Valerie tersenyum puas melihat bagaimana ia melihat pemandangan ini secara langsung. Apa yang pernah dilihatnya melalui tampilan proyeksi tiga dimensi secara mendetail tak mampu mengalahkan first hand experience yang ia saksikan sekarang. Udara segar dan angin sepoi-sepoi menambah rasa nikmat yang berada di dalam sanubarinya.
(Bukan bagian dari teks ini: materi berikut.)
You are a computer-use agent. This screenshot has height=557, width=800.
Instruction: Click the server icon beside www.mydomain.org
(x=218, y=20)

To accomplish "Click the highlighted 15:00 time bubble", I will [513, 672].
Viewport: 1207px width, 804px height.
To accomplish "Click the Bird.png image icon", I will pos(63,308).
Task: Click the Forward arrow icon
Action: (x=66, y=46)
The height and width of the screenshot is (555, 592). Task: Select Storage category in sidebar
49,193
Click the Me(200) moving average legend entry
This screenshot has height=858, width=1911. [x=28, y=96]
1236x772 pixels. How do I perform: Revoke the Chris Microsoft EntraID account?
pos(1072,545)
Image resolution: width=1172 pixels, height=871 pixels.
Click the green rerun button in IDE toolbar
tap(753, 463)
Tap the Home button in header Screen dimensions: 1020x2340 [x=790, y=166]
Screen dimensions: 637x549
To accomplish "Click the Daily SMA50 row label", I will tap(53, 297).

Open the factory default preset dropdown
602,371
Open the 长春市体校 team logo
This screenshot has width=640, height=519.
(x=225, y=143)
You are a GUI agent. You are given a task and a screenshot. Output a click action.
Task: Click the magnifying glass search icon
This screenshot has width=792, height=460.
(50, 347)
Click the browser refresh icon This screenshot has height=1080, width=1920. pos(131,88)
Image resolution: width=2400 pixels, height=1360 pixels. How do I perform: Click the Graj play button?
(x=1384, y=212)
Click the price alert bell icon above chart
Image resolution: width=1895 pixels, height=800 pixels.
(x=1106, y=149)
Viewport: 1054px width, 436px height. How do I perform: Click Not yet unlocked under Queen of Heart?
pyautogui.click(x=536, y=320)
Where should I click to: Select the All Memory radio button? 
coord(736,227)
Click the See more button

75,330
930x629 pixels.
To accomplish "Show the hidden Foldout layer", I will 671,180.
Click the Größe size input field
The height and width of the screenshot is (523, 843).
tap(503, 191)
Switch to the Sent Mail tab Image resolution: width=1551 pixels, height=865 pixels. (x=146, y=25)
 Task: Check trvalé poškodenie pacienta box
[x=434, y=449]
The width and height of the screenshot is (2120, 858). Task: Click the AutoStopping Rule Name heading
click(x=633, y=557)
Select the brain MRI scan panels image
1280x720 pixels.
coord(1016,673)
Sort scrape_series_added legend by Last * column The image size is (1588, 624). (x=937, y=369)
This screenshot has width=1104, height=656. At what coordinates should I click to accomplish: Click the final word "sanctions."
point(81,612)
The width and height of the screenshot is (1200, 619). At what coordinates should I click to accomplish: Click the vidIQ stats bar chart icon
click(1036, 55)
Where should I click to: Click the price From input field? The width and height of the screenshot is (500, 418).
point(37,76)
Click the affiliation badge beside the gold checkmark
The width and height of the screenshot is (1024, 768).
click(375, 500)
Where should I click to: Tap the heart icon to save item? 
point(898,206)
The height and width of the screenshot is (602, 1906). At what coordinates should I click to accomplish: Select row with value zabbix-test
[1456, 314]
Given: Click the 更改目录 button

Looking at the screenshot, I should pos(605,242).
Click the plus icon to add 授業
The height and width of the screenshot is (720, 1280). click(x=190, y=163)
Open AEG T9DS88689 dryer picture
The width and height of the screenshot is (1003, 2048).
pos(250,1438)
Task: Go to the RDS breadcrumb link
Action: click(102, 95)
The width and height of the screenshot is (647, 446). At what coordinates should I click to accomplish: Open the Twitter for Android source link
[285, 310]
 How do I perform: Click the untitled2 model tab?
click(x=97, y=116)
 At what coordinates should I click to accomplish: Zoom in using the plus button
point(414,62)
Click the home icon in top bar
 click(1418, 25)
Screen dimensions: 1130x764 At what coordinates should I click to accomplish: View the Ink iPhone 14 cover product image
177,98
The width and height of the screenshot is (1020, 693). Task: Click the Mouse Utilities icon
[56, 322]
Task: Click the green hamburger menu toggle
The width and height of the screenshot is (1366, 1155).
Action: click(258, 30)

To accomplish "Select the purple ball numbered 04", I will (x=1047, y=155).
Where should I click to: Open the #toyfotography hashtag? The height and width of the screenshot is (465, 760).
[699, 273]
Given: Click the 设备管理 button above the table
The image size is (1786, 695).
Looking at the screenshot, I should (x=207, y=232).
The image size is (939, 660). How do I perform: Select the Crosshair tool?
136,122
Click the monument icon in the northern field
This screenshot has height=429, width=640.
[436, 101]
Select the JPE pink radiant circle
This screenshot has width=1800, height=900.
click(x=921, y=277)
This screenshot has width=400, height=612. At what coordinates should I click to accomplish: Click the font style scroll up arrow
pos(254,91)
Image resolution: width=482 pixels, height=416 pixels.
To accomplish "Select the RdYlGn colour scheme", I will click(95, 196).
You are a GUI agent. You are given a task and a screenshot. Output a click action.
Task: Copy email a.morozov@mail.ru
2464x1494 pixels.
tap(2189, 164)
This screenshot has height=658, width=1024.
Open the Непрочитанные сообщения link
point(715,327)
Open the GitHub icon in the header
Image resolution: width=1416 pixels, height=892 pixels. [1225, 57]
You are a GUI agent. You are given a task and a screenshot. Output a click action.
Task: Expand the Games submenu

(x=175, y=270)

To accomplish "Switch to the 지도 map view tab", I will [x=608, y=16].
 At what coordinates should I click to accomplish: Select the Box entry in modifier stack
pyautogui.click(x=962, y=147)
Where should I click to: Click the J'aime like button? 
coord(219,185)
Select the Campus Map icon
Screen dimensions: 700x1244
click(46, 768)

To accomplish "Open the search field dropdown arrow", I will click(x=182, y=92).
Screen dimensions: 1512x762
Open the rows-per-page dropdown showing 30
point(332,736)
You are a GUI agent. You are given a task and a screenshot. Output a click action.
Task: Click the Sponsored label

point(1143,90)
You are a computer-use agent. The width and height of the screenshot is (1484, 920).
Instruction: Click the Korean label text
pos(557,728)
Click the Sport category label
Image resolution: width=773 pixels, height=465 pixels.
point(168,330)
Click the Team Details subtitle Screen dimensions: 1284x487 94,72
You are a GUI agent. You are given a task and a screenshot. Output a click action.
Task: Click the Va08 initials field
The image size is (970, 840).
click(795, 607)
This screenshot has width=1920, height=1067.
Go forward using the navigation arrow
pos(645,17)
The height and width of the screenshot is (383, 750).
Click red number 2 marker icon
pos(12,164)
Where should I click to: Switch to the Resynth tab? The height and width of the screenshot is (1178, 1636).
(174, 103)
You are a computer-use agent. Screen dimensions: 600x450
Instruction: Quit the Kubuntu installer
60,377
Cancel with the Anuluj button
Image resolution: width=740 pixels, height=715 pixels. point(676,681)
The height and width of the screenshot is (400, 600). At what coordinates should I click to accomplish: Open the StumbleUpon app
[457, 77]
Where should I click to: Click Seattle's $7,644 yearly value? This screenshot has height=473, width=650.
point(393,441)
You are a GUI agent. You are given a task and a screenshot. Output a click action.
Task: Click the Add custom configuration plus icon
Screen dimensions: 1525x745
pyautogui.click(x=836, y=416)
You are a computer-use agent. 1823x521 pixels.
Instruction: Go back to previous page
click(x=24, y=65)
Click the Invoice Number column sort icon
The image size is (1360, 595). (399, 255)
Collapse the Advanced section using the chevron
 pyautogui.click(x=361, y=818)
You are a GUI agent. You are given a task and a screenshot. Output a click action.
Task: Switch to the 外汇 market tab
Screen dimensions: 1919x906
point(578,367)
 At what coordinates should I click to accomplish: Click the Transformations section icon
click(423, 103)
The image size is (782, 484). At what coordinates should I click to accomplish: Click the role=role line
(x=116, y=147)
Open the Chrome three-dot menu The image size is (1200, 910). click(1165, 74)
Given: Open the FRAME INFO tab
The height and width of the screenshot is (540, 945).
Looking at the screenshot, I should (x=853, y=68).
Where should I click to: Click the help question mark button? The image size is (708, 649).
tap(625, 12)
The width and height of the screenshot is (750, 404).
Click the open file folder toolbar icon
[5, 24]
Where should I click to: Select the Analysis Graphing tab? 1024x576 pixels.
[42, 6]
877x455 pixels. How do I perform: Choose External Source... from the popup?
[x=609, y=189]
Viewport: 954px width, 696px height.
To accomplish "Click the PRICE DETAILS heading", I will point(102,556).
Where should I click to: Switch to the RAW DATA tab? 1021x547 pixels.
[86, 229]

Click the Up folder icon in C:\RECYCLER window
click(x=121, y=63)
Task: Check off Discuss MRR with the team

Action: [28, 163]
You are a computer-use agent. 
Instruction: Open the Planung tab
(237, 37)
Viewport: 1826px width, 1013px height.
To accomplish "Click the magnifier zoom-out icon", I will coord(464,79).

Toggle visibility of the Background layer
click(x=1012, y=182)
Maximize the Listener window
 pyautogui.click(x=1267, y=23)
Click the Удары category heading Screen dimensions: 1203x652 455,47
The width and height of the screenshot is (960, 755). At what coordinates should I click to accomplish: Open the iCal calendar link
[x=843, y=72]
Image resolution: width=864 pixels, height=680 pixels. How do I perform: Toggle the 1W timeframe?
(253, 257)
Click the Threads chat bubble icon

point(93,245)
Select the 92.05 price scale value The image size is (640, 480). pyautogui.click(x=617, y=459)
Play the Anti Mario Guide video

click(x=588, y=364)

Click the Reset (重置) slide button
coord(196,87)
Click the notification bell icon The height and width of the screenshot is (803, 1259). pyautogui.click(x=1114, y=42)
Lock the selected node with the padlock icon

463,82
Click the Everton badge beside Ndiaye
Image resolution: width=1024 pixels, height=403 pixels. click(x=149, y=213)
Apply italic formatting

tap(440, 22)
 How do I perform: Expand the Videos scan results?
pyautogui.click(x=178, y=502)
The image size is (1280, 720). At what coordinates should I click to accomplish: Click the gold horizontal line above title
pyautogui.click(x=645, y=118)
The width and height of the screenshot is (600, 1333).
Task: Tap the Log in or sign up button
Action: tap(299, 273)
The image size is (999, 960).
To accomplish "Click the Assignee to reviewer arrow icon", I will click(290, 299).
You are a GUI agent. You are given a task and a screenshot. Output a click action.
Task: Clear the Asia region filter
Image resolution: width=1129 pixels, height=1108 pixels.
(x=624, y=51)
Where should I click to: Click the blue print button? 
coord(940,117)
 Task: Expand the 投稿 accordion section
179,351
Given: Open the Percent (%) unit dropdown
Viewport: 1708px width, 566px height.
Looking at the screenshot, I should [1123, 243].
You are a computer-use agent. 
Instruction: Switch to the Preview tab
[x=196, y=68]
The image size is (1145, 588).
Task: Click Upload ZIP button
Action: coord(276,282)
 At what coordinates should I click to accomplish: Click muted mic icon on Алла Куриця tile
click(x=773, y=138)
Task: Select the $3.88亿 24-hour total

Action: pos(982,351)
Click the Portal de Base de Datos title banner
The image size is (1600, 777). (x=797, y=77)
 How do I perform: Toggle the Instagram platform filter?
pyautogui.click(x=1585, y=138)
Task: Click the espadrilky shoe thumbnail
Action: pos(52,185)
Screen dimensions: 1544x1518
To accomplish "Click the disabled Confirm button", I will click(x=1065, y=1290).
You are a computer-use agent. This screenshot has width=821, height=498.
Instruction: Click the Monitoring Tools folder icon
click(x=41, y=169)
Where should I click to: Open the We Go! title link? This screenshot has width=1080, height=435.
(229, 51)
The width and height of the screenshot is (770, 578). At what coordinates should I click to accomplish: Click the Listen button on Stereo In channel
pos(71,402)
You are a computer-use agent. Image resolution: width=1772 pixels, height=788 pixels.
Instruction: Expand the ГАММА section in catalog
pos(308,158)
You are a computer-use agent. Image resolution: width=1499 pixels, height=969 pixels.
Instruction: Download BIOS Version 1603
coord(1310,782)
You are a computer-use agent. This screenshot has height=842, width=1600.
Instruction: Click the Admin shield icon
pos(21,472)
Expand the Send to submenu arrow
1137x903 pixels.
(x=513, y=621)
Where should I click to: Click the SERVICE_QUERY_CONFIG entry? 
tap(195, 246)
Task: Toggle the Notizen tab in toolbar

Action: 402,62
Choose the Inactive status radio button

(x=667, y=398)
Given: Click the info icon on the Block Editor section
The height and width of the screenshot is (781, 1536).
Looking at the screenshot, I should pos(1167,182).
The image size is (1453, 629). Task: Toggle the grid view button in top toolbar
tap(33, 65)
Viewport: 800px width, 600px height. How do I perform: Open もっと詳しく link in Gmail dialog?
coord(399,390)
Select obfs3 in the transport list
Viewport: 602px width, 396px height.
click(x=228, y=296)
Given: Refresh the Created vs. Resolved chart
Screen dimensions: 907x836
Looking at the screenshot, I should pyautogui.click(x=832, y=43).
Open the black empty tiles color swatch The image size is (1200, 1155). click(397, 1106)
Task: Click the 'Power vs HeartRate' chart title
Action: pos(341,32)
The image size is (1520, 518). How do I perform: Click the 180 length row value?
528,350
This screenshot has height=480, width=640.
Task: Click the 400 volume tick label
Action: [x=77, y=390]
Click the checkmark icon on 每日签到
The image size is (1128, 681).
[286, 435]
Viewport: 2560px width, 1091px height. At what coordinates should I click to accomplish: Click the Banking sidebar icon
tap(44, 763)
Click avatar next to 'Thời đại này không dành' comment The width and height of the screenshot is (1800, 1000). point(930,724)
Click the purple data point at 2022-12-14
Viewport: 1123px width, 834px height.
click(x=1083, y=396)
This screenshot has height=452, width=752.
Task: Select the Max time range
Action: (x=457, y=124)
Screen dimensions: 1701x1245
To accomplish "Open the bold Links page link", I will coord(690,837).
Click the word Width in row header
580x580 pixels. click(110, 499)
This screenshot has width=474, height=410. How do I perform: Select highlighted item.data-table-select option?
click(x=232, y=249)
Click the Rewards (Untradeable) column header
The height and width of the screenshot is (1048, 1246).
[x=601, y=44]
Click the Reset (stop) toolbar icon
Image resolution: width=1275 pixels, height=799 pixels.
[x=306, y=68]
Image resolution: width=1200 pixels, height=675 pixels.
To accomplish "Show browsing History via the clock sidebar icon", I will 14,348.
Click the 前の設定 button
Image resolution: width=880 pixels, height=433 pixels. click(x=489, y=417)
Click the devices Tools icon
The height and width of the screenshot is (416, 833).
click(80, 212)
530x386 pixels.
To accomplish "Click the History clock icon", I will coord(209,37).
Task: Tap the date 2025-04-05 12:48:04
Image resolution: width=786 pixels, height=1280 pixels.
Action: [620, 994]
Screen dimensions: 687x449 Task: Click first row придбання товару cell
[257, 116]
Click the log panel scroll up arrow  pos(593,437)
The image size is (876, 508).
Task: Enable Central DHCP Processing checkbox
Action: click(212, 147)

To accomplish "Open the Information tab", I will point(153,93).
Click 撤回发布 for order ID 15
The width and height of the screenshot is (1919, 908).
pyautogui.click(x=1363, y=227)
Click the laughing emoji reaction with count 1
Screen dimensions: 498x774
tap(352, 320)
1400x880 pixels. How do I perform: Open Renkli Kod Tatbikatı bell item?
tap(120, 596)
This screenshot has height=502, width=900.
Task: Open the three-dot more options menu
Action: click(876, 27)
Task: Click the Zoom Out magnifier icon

Sejauh mata memandang,sebagian besar kota Tantoris bisa dilihat dari ketinggian ini. Sungai Major yang membelah kota ini menjadi dua ditemani oleh dua jembatan besar sebagai penghubung dan bendungan besar dekat gunung di sisi utara. Jika cukup jeli, stasiun kota dan bianglala taman bermain bisa terlihat pula di sisi selatan.

Saat manik pria pirang itu menyisir ke bagian perbatasan kota, terlihat hehijauan yang menghampar luas di luar wilayah kota Tantoris. Cukup menenangkan dan asri baginya.

"Ternyata bumi di masa lalu seperti ini. Kita tak akan pernah merasakan yang seperti ini di masa depan jika planet ini tidak diselamatkan," ungkap Valerie.

Rio menyeruput minumannya sebelum merespon lelaki itu. "Benar. Karena itu, kita berada di sini dalam rangka melakukan misi kemanusiaan. Aku harap, kita bisa memberikan kontribusi yang terbaik sehingga kita masih bisa melihat kehijauan secara alami seperti ini saat kita kembali nanti."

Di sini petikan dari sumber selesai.